A importância da decoração nos restaurantes de Renata Vanzetto

Misturar os sentidos, tomar um pelo outro, borrar a fronteira entre o ver e o degustar, transformá-los em metonímia sensorial: há quem diga que o apetite começa pelos olhos. Para Renata Vanzetto é exatamente assim, o ambiente onde se serve a comida também precisa ter sabor. Idealizadora dos restaurantes Mamma Vanzetto, Motel, Me Gusta, Mi.Ado, Matilda, Muquifo, Mé e o recém-fechado Ema, a chef paulistana não apenas assina os cardápios, ela desenha, escolhe, pinta, arrasta móveis, martela quadros e compõe atmosferas inteiras a partir de uma estética, antes de tudo, visceral. “Meus restaurantes são a minha cara. Não abro mão de me envolver no projeto do começo ao fim.”
Ambiente do Muquifo, onde impera o estilo “casa de vó”, com azulejos de estampas florais e itens garimpados
Gui Gomes
O interesse pela decoração não é algo adquirido recentemente. Desde cedo, esse olhar caminhou lado a lado com a cozinha.
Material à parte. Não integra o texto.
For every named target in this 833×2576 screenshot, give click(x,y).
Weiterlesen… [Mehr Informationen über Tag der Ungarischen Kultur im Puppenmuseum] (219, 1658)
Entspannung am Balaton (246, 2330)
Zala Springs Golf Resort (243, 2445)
Crescida em Ilhabela, SP, foi com a mãe, a decoradora e artista autodidata Silvia Camargo, que aprendeu a importância das composições visuais. Depois de a família perder tudo e se mudar para o litoral, Silvia começou um novo negócio. “Ela comprava casinhas velhas, reformava, decorava e vendia. Tinha zero planejamento e zero verba, mas chamavam a atenção porque ficavam realmente muito bonitinhas”, lembra. Ao lado dela, Renata participou de inúmeras mudanças de casa e acompanhou de perto os improvisos criativos que moldaram seu repertório. Foi nesse cenário de reinvenção estética constante que a semente da gastronomia começou a germinar. Aos 13 anos, Renata viu sua casa se transformar em restaurante, o Quintal. Montado no próprio lar e decorado pela mãe com toques kitsch, o espaço causava impacto à primeira vista. “Tanto a gastronomia quanto esse meu lado artístico vêm 100% das mulheres da minha família, em especial da minha mãe e da minha avó Cida.”
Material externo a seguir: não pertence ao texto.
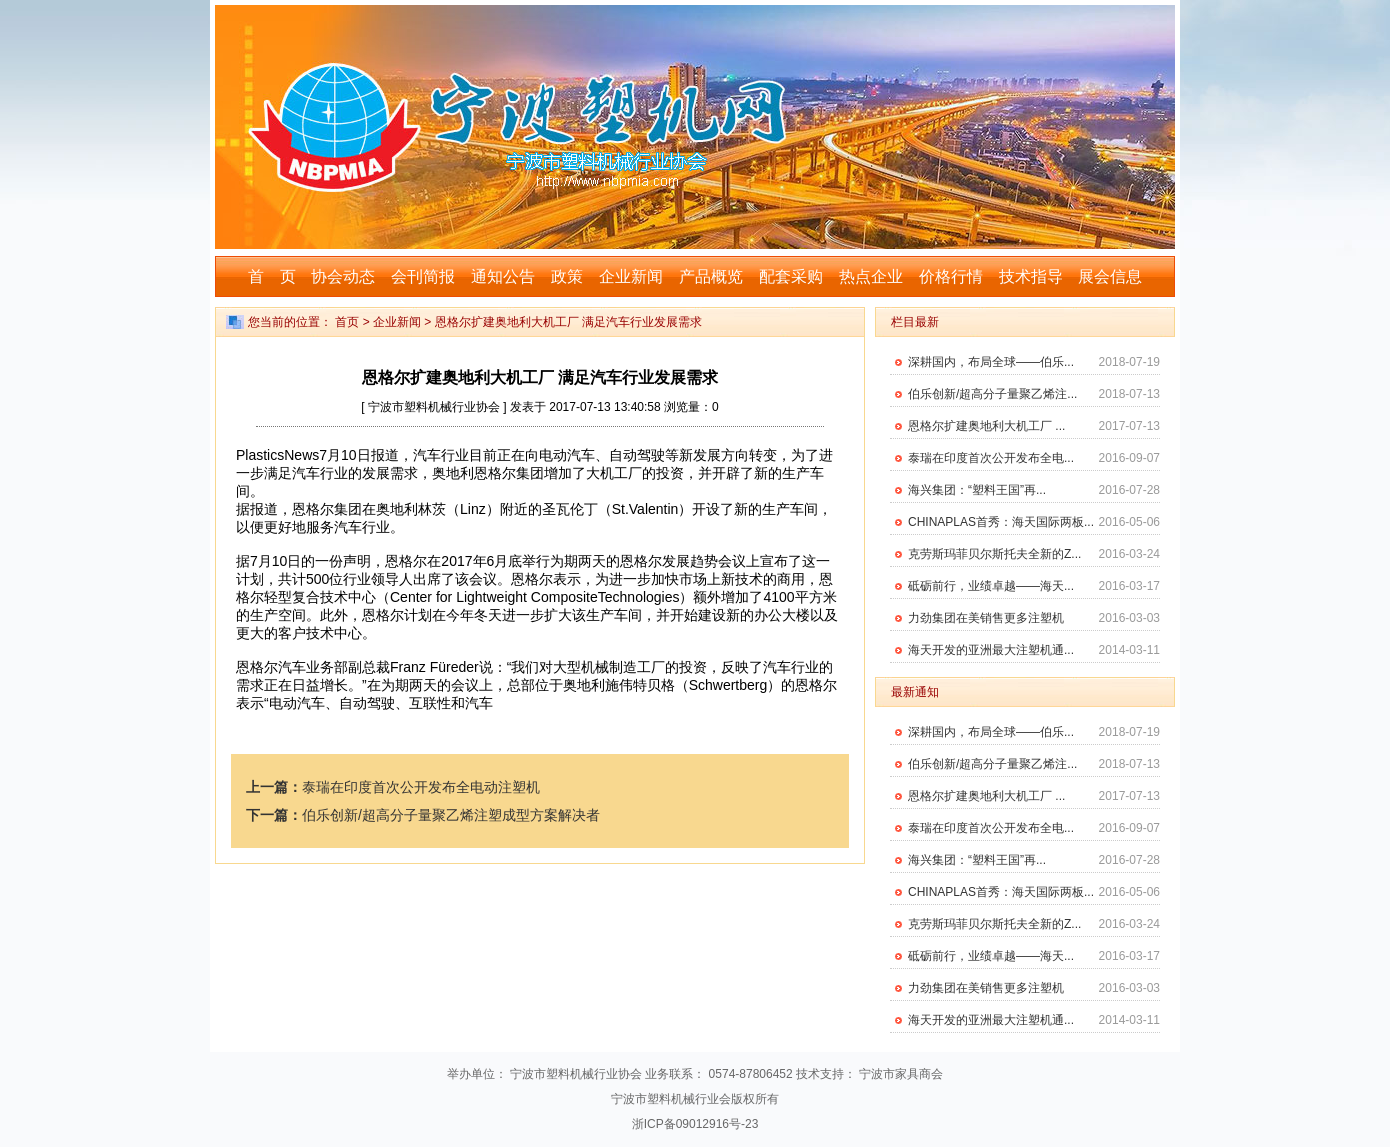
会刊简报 (423, 276)
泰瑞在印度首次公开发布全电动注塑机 (421, 787)
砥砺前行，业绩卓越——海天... (991, 586)
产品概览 (711, 276)
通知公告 (503, 276)
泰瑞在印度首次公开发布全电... (991, 458)
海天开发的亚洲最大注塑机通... (991, 650)
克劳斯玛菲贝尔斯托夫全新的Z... (994, 554)
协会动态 (343, 276)
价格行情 (951, 276)
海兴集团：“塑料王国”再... (977, 490)
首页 (347, 322)
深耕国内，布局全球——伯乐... (991, 362)
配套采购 (791, 276)
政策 (567, 276)
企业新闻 (631, 276)
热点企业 (871, 276)
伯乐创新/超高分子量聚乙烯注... (992, 394)
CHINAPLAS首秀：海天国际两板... (1001, 522)
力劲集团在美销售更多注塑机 (986, 618)
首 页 (272, 276)
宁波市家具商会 (901, 1074)
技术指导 (1031, 276)
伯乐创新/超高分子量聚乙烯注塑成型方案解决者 (451, 815)
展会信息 (1110, 276)
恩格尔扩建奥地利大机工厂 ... (986, 426)
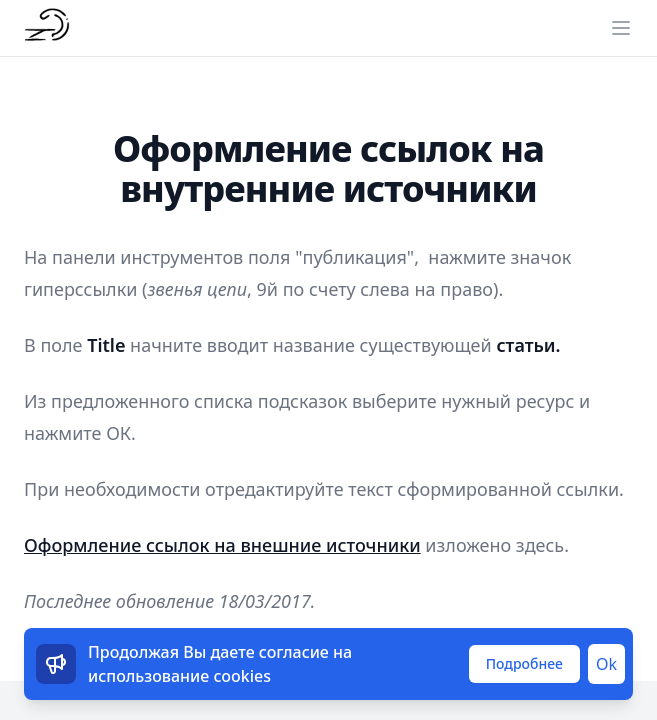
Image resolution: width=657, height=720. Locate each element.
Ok (606, 664)
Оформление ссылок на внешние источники (222, 545)
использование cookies (179, 676)
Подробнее (524, 663)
Detalhe revela o guardanapo (emoldurado) que levou ao nascimento do Muquifo: “Eu estava com o meu cunhado, vestido com uma calça verde, um moletom rosa, sentado numa poltrona verde, em frente a uma parede rosa. Todo esse conjunto me fez ter o estalo de criar o Muquifo
Gui Gomes
De blazer Framed + Nathalie Edenburg e brincos de acervo, Renata come uma massa no Mamma Vanzetto, onde listras azul-índigo marcam o décor contemporâneo e levemente industrial
Gui Gomes
Na vida adulta, a inventividade ganhou novos contornos. Não só pela experiência em cozinhas ao redor do planeta, como a do restaurante dinamarquês Noma, eleito consecutivas vezes o melhor do mundo pelo 50 Best, premiação da revista inglesa Restaurant, mas também pelas relações com arquitetos e designers que a cercam: o sócio e amigo Fernando Ferri, responsável por boa parte dos projetos de seus negócios, e o marido, o arquiteto Cassiano Bonjardim, autor da ambientação do Motel, um dos espaços mais provocativos e comentados de sua trajetória. “Eles me conhecem profundamente, sabem o que eu quero, e a gente fala a mesma língua”, pontua.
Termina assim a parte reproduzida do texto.